別居に発展しそうかも…!? 出産後「母親」になった時に陥りがちな夫婦危機と対処法
“別居”という言葉を聞いて、どんなイメージを持たれるでしょうか? 「夫婦は一緒に住んで当たり前」「別居なんて離婚直前の夫婦がするもの」と、滅多にないことだと思っていませんか?
でも実際は、もっと身近で、相当数の夫婦が別居をしています。筆者のところには、別居している相談者から、毎日のようにカウンセリングの依頼があります。
結婚の在り方が多様化する中で、出産をきっかけに不本意な別居になってしまうパターンもあります。せっかく可愛い赤ちゃんが生まれたのに、幸せな気持ちで過ごせない若いママからの相談があとを絶ちません。
今回は、『新・良妻賢母』認定講師の筆者が、産後クライシスから別居にならない為に気をつけるポイントと、別居で苦しんでいる若いママたちにメッセージをお伝えしたいと思います。
■妊娠中は夫婦仲は悪化しやすい!? 妻が気をつけたいこと
妊娠中から夫婦の仲が悪化したという話は、本当に良く聞きます。ママが悪阻や身体の変化でいっぱいいっぱいになっている間に、夫の心が離れて行ってしまうのは、残念ながら現実なのです。でも、それはほんのちょっとした思いやりや、相手を気遣いを表すことで回避できます。
夫が家事を手伝ってくれた時は、当たり前とは思わずに「ありがとう」と感謝を伝える。仕事から帰って来た時は、「今日もおつかれさま。あなたのおかげで私もお腹の赤ちゃんも幸せよ」と労いの言葉をかける。そんな些細な心遣いで、夫との関係は格段に良くなっていきます。
■“母親”になった時に注意したいこと
産後は更に、夫婦の心が離れる危険性が高くなります。妻は初めての育児に必死になり、どんどん“母親”の顔になって行きます。夫から見ると、“可愛いぼくの奥さん”から、髪を振り乱して育児に没頭する、ちょっとコワイ存在に映ることもあるようですね。
「あなたもたまにはオムツを替えてよ!」「もっと父親らしくして!」と、ついつい厳しい口調で当たっていると、間違いなく夫の心は委縮して行きます。
その結果として、だんだんと夫が口をきいてくれなくなった。挨拶さえも無視される。とうとう家に帰って来なくなった……というふうに、修復が難しい状況に悪化して別居や離婚へと発展してしまうことがあるのです。
■もしも別居になってしまったら……
もし別居という事態に発展し、妻が一緒に暮らしていないという状況になると、まず一番問題になって来るのが“お金”。生活費を減額されたり、まったく払って貰えないという事態も招くことがあります。当然、夫婦の生計が別々になれば出費は増えますし、経済的な不安は大きくなります。

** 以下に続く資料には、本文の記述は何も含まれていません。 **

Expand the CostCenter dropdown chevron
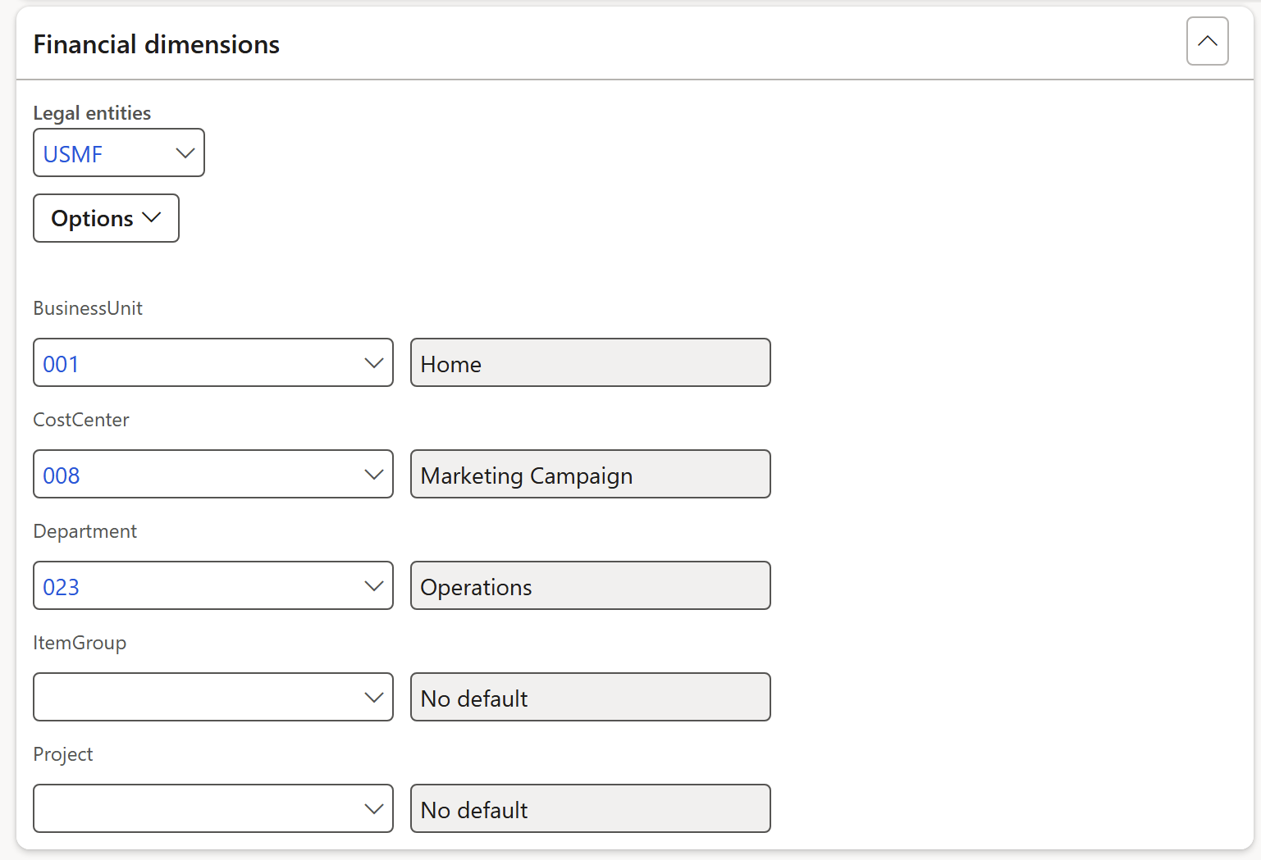Image resolution: width=1261 pixels, height=860 pixels. [x=374, y=475]
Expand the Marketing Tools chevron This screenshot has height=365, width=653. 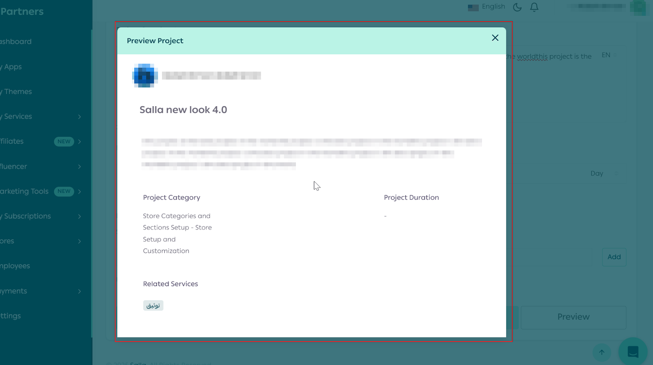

ですが、たとえ一緒に生活していなくても、夫婦は夫婦。妻の立場は法律で守られています。婚姻費用および養育費として、収入のある夫から生活費をもらうことができます。
「どうして生活費を渡さないといけないの?」と夫に言われても、「子どもに必要なお金なのでお願いします」と率直にお願いしましょう。また、子どもがいなくても生活費は請求できます。
どうしても夫が生活費を入れてくれないようであれば、婚姻費用の請求を法的にすることも出来ます。でも、法的手段は離婚のリスクが高くなります。それは最終手段だと思って、なるべく“お願い”と“感謝”で生活費をいただくことをおススメします。
そして何より、本当に別居が必要な状況か、少しの歩みよりで修復が可能かどうかをあなた自身が冷静に考えてみましょう。
いかがでしょうか?
繰り返しますが、別居している夫婦は今、ちっとも珍しくありません。ただ世間体を気にして、誰も自分の事情を語らないだけです。
筆者も別居を5年しましたが、一度子供の学校で「別居している」と話したら、「うちも、実は……」と何人ものママ友に告白されて、驚いた経験があります。
夫婦関係に悩んでいるのは、決して自分だけではないのです。困った時には、素直に助けを求め、信頼できる人に心を開いて相談してください。別居が必ず離婚になるとも限りません。別居を乗り越えて、絆を深めた家族も実際にありますよ!